→ Given passage

- Born: Eleanor Fisher 16 March 1908 Belfast, Ireland
- Died: 23 August 2003, age 95 Bromborough, Wirral
- Known for: interests in conchology and the history of natural history
- Awards: Member of the most excellent order of the British Empire (MBE) 1992; Elected a Member of the Royal Irish Academy in 1970; President Conchological Society of Great Britain and Ireland 1956 & 1957; Honorary MSc for her contribution to natural history, University of Liverpool 1991; Chrysallida macmillanae was named for her;
- Scientific career
- Institutions: Belfast Municipal Museum (1929–1933), Liverpool Museum (1933–1937, 1954–2003), University of Liverpool (1940–1956).

= Nora Fisher McMillan =

Irish chonologist, naturalist, botanist and museum curator

Eleanor Fisher (1908-2003) was an Irish chonologist, naturalist, botanist and museum curator. She become known asNora Fisher McMillan. She was known as a larger-than-life self-taught expert in natural history, especially conchology, specialising in post-glacial fresh-water Mollusca, but with broad academic interests in the history of natural history, geology and other areas, as well as being a keen amateur botanist, naturalist and local historian. She wrote prolifically, with over 400 publications to her name.

→ Challenge
Reproduce word for word the part of the profile of Nora Fisher McMillan that opens with "Eleanor Fisher (1908-2003)" and closes with "to her name.". The records that come next are separate from the profile of Nora Fisher McMillan.

→ Extracted material
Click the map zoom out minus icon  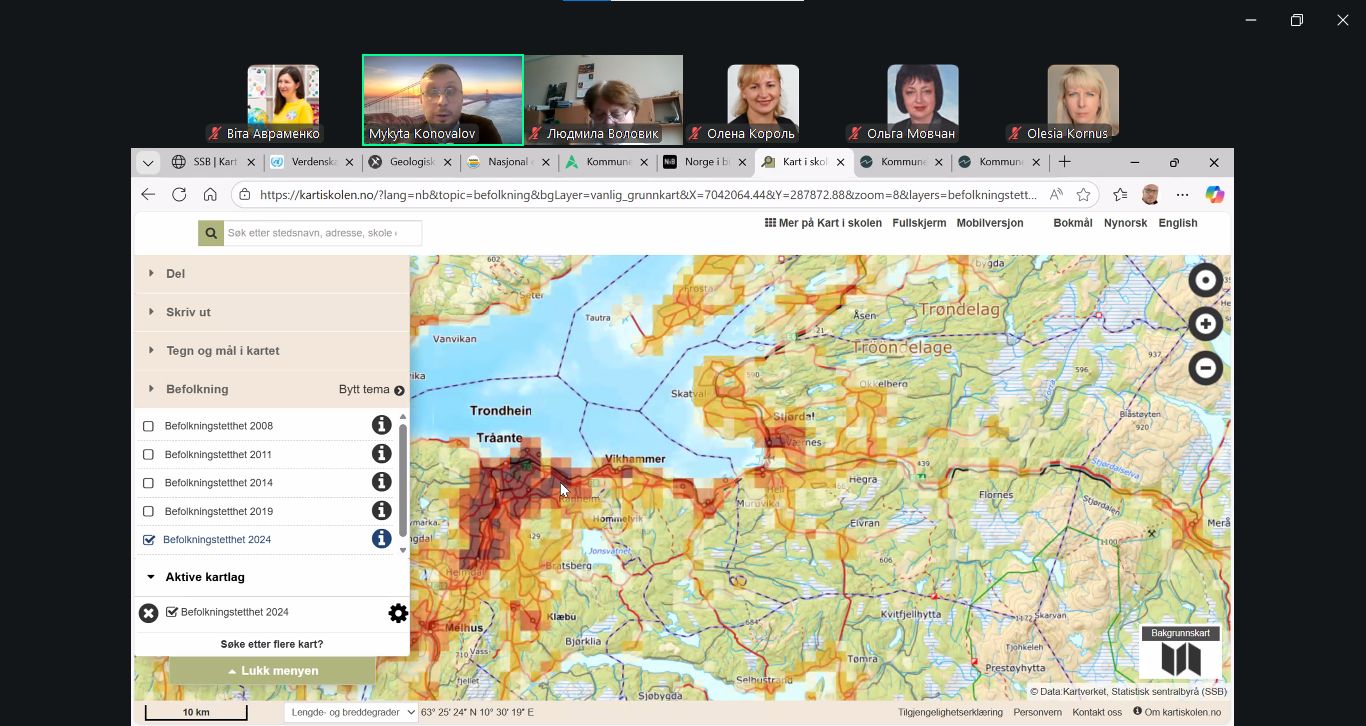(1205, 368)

...

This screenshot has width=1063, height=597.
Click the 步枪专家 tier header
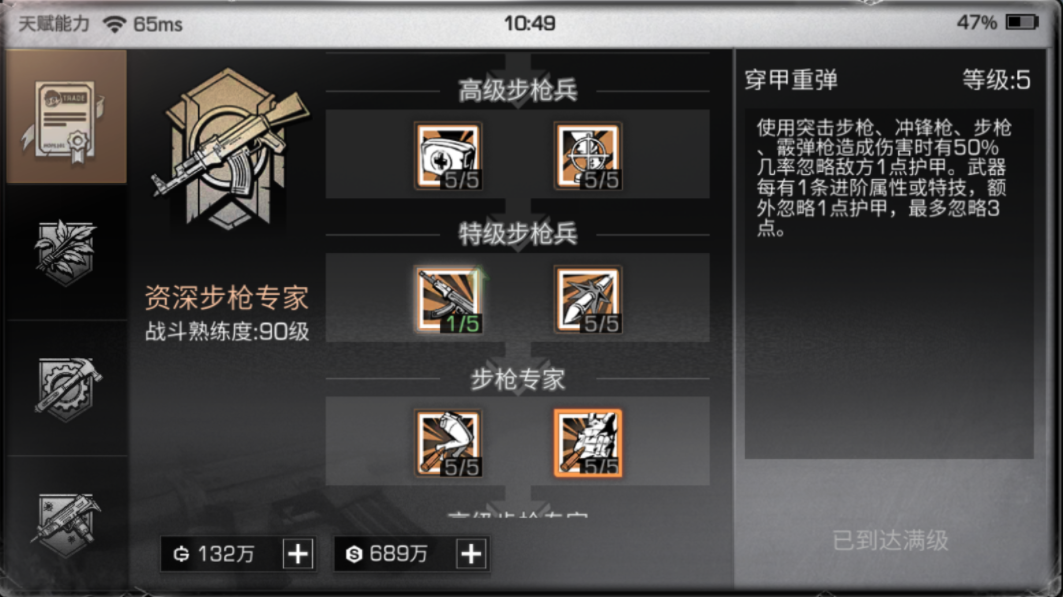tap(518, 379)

→ Answer to the exercise
Eleanor Fisher (1908-2003) was an Irish chonologist, naturalist, botanist and museum curator. She become known asNora Fisher McMillan. She was known as a larger-than-life self-taught expert in natural history, especially conchology, specialising in post-glacial fresh-water Mollusca, but with broad academic interests in the history of natural history, geology and other areas, as well as being a keen amateur botanist, naturalist and local historian. She wrote prolifically, with over 400 publications to her name.